■ Objective
Write out everything in the listing from the line containing "Open '2022 Summer Men's Tracks...' title" down to the line containing "Instruction: Select 192.168.0.5[53646]", swapping "connection" for "session" and changing nothing else. Leave the pictures out.

■ Supplied data
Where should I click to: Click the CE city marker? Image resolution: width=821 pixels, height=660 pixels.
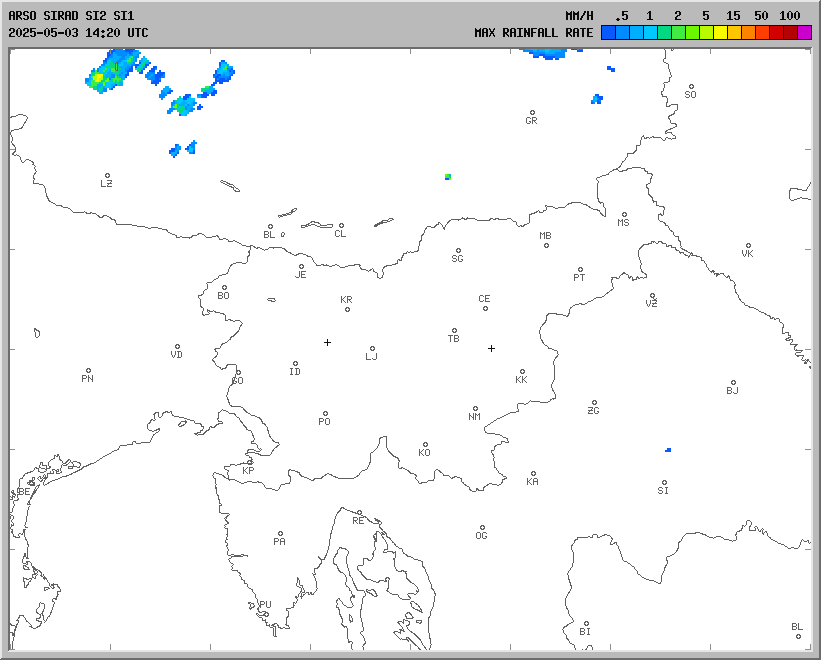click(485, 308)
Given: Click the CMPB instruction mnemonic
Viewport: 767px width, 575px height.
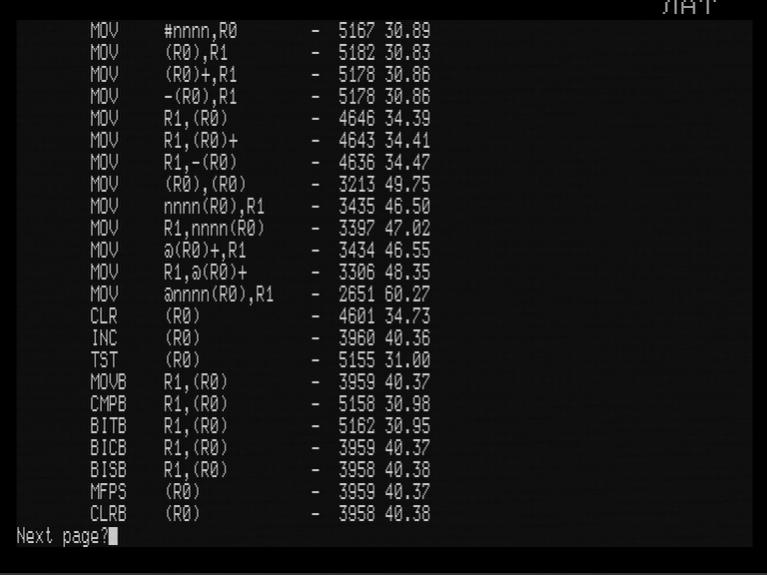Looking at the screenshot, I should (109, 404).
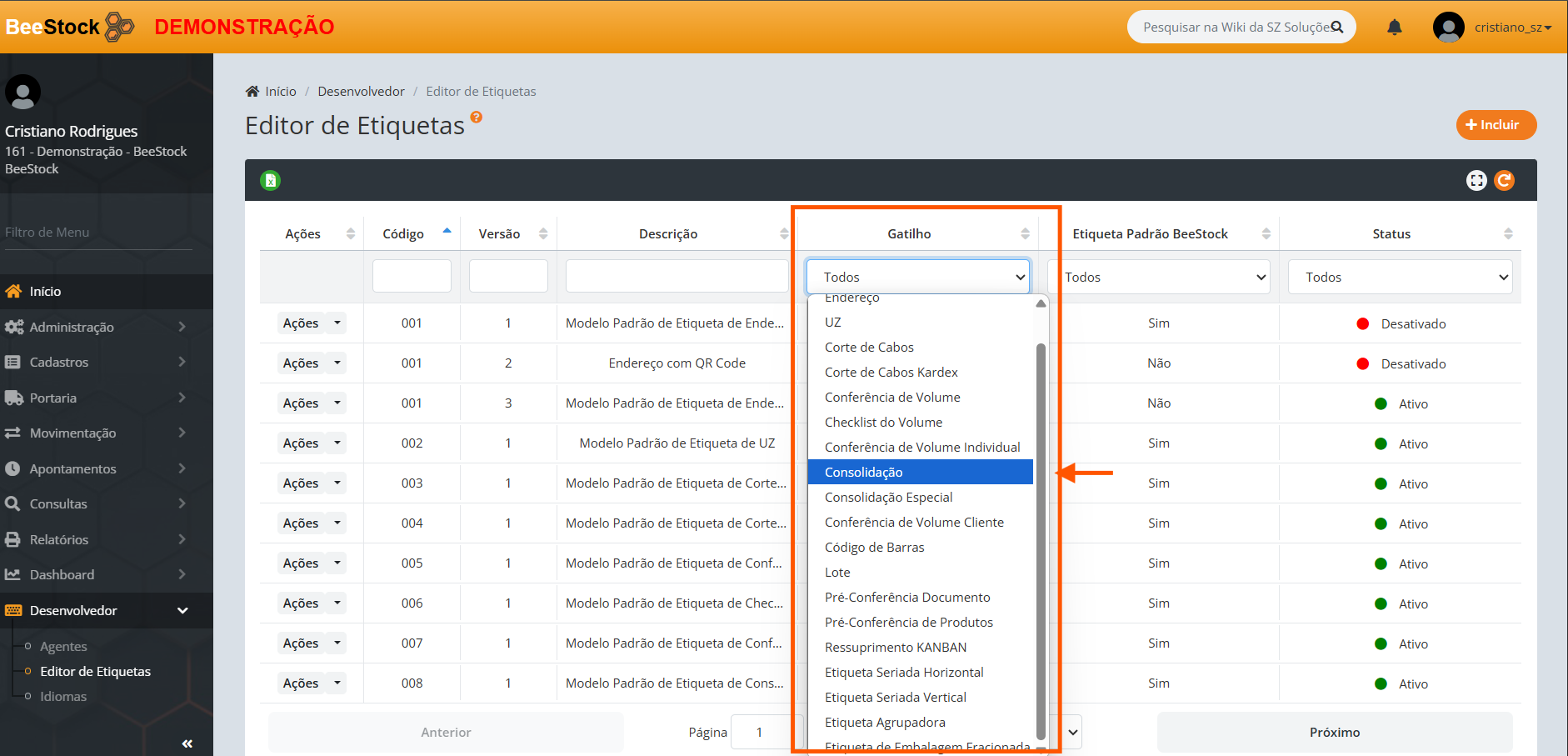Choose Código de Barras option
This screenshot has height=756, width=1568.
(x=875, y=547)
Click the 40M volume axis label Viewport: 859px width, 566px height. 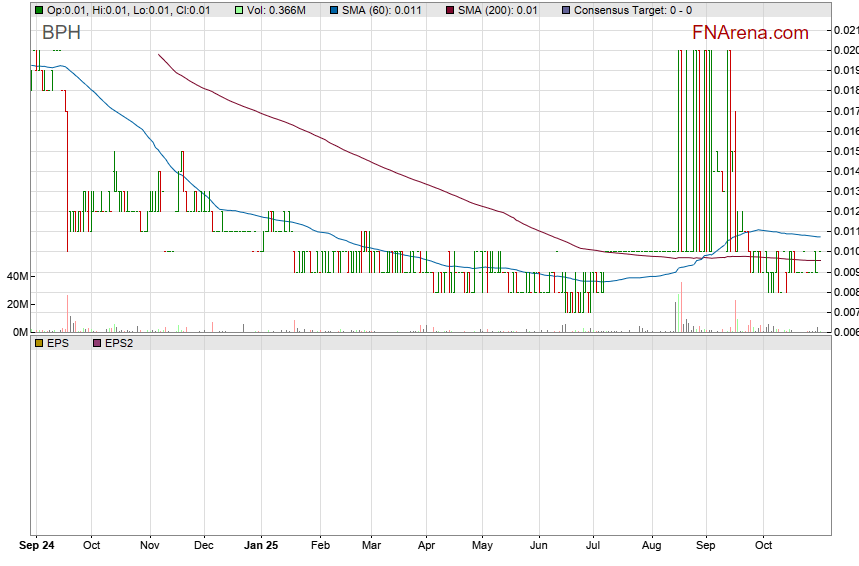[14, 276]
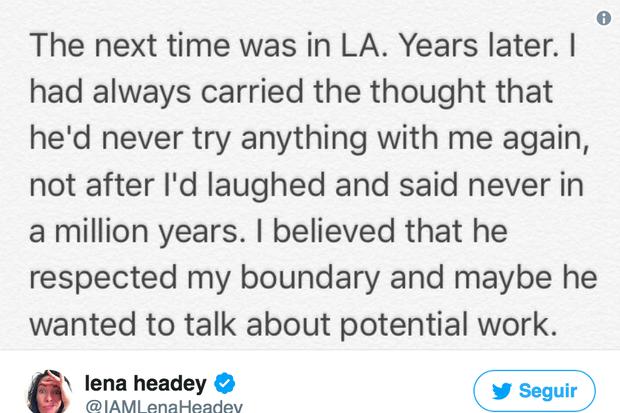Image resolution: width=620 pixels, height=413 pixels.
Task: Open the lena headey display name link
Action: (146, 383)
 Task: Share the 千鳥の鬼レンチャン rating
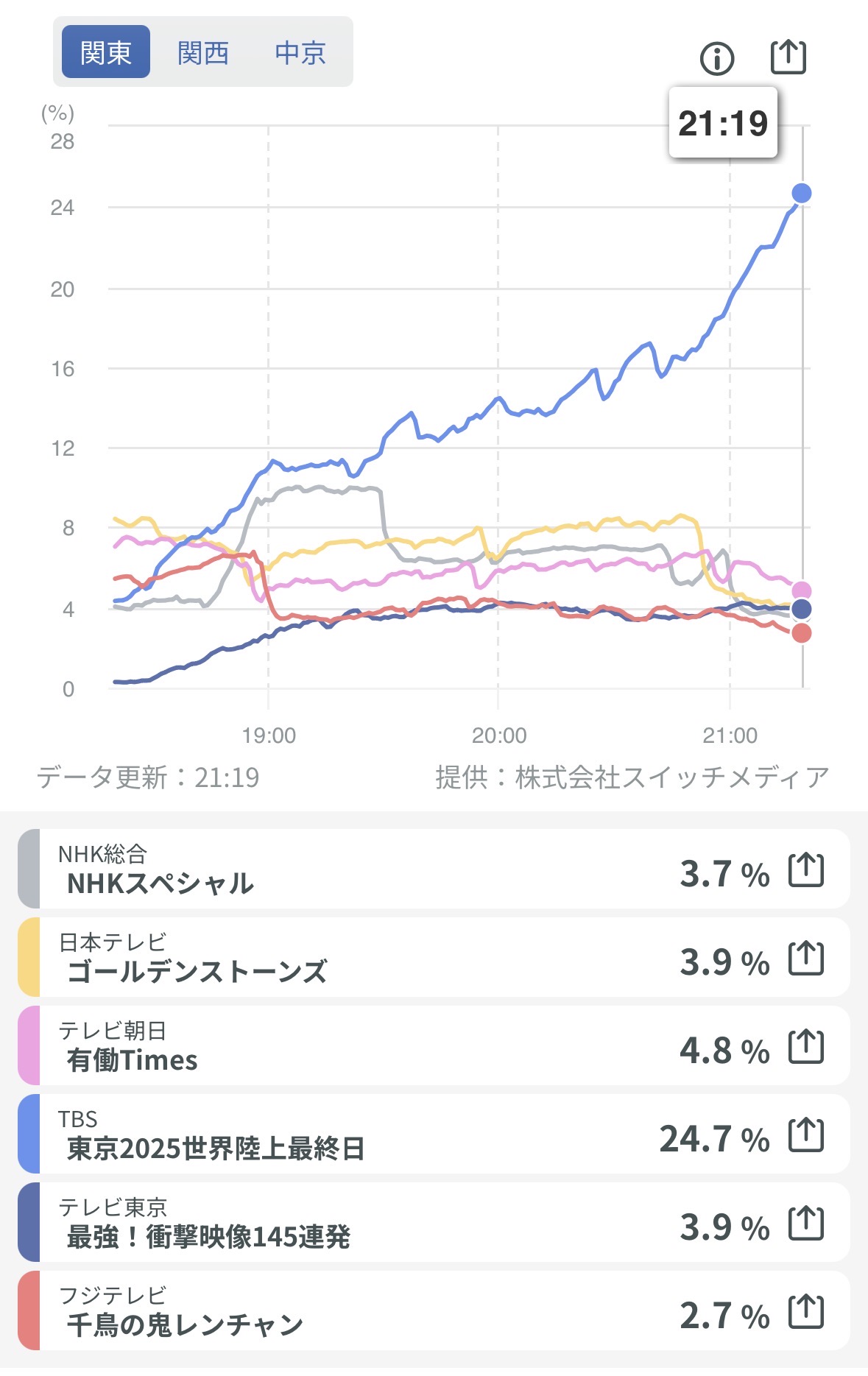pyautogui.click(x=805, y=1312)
...
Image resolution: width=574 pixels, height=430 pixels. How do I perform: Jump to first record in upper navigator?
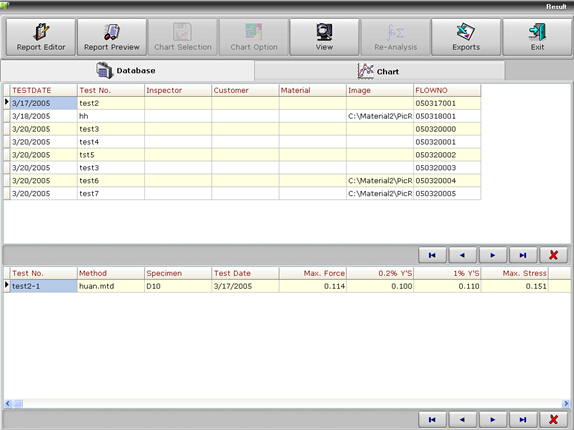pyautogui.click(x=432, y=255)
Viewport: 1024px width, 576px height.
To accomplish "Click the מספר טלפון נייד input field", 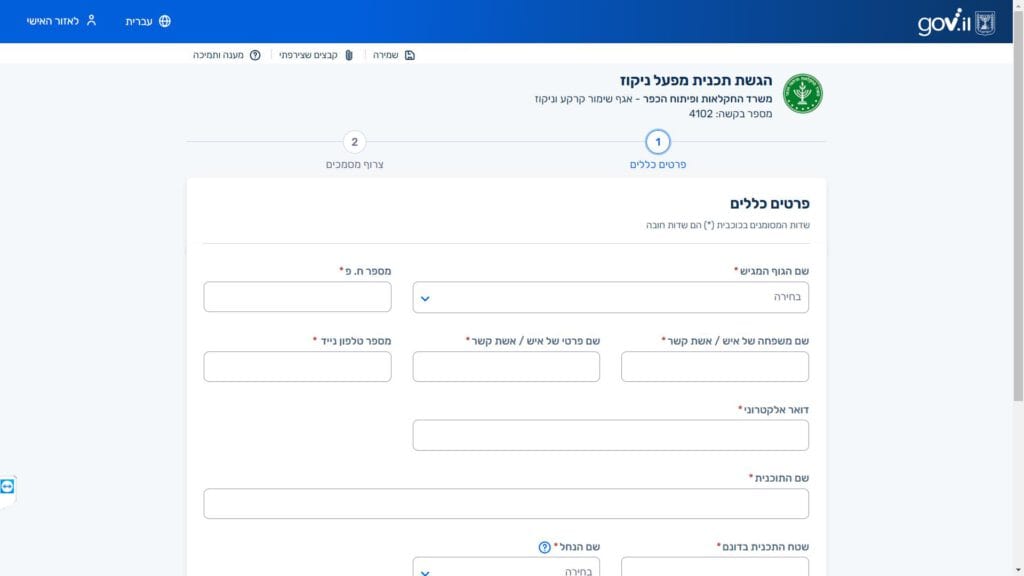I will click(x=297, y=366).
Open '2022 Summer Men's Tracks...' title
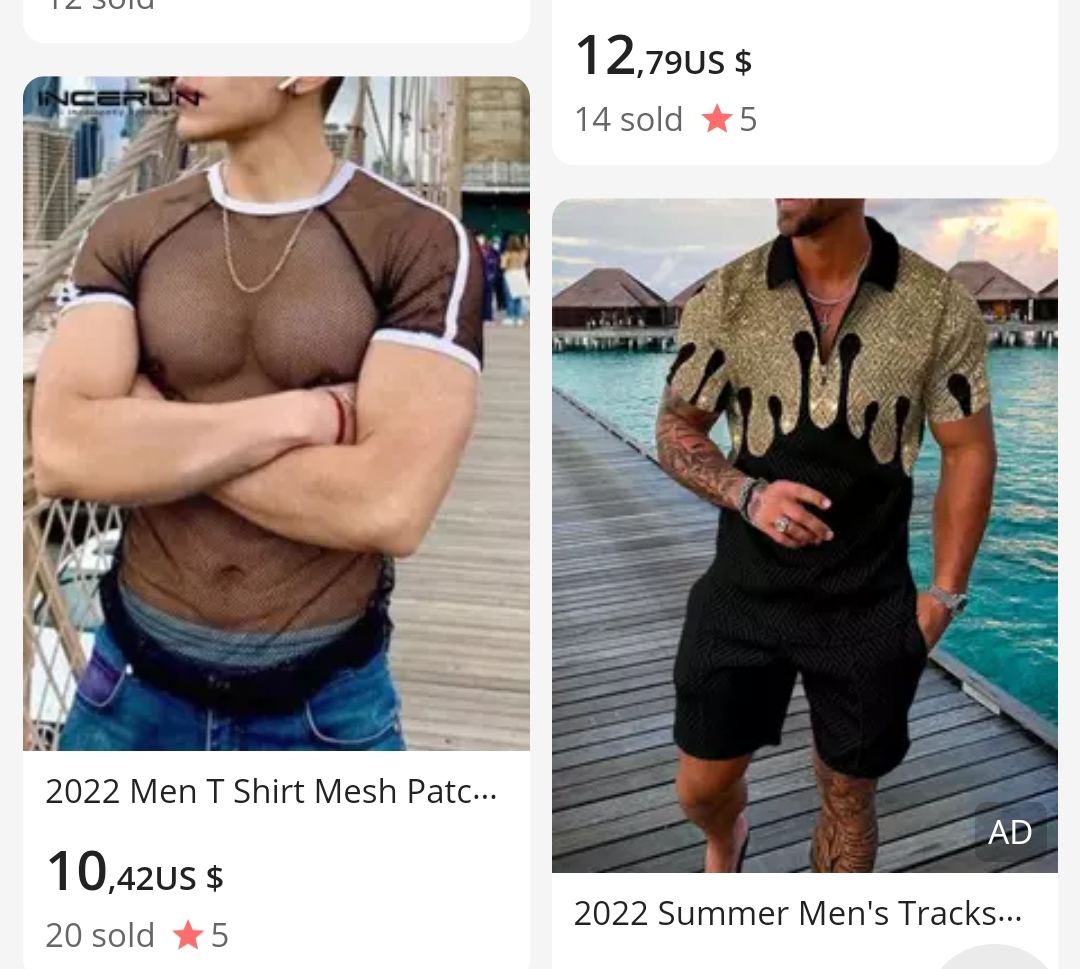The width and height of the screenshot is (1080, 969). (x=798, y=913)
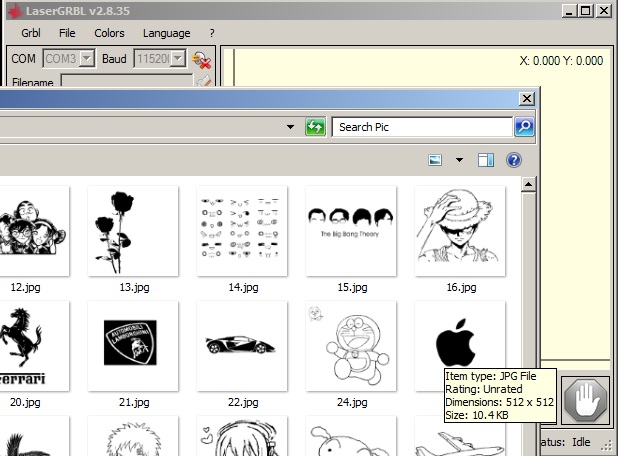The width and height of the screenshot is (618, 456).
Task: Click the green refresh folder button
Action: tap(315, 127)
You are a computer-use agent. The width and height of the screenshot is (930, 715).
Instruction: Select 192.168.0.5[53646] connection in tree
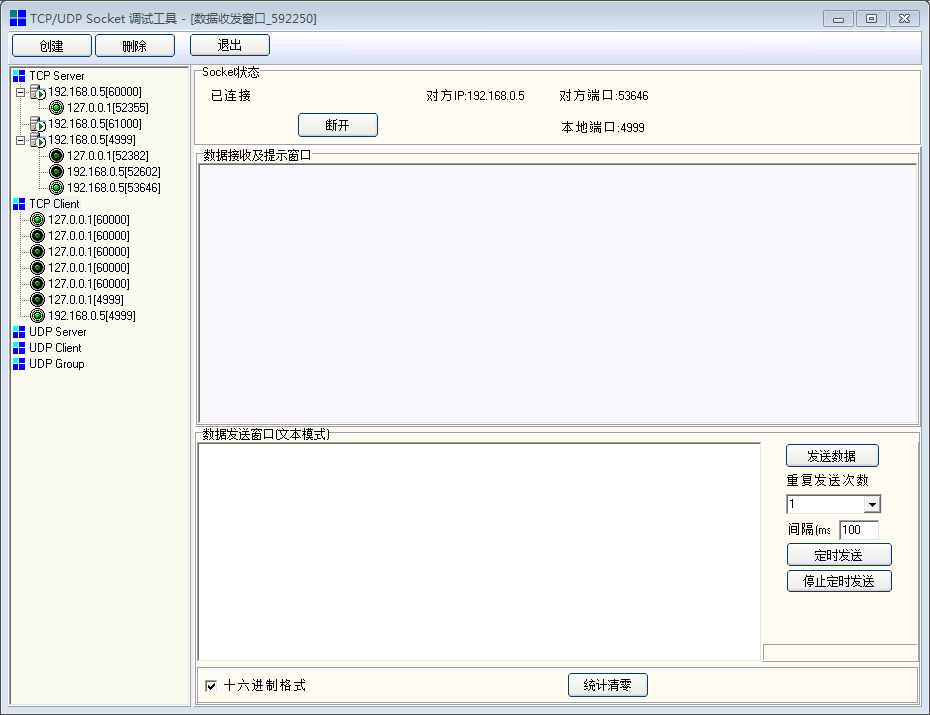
==
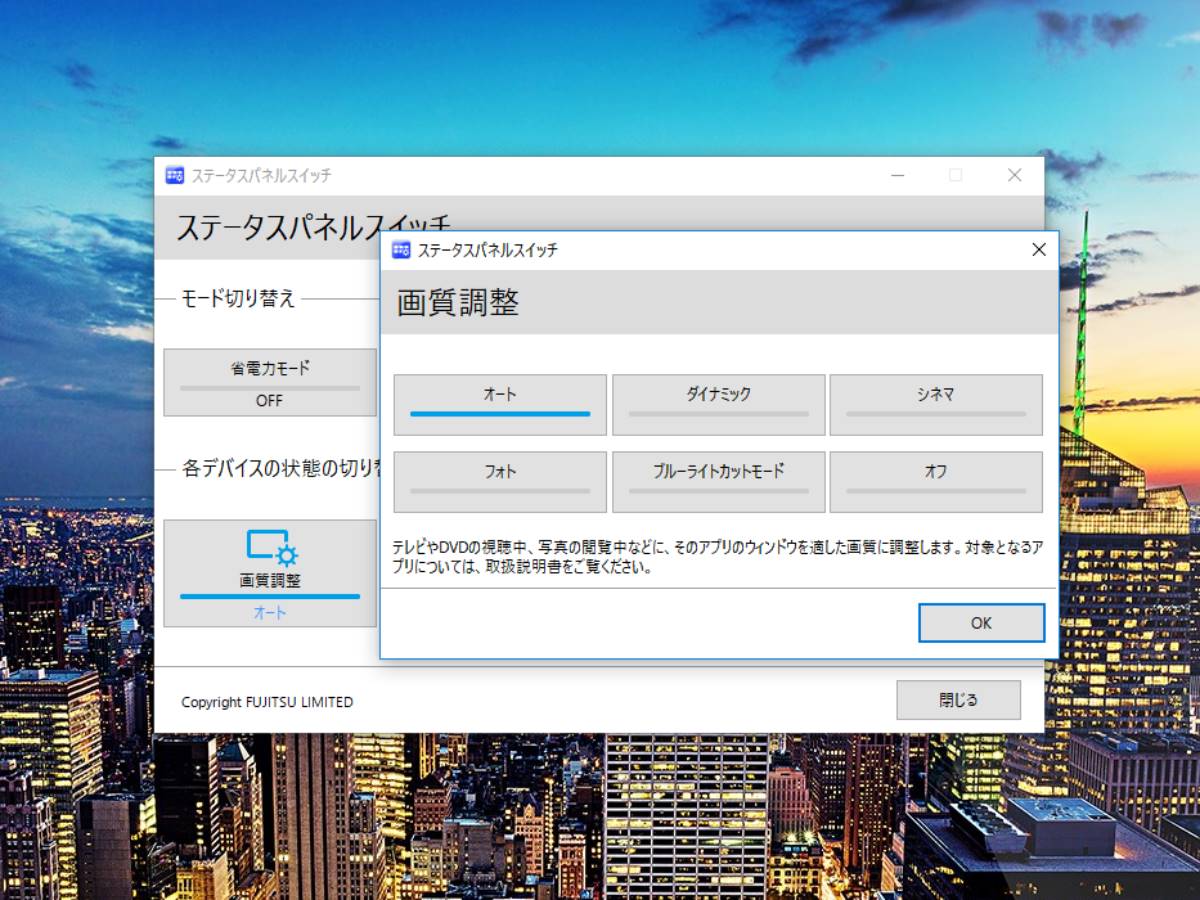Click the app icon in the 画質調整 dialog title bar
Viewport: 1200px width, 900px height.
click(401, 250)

■ Output of the task
Open '2022 Summer Men's Tracks...' title
The width and height of the screenshot is (1080, 969). (x=798, y=913)
The width and height of the screenshot is (618, 456).
Task: Click the green refresh folder button
Action: tap(315, 127)
You are a computer-use agent. The width and height of the screenshot is (930, 715).
Instruction: Select 192.168.0.5[53646] session in tree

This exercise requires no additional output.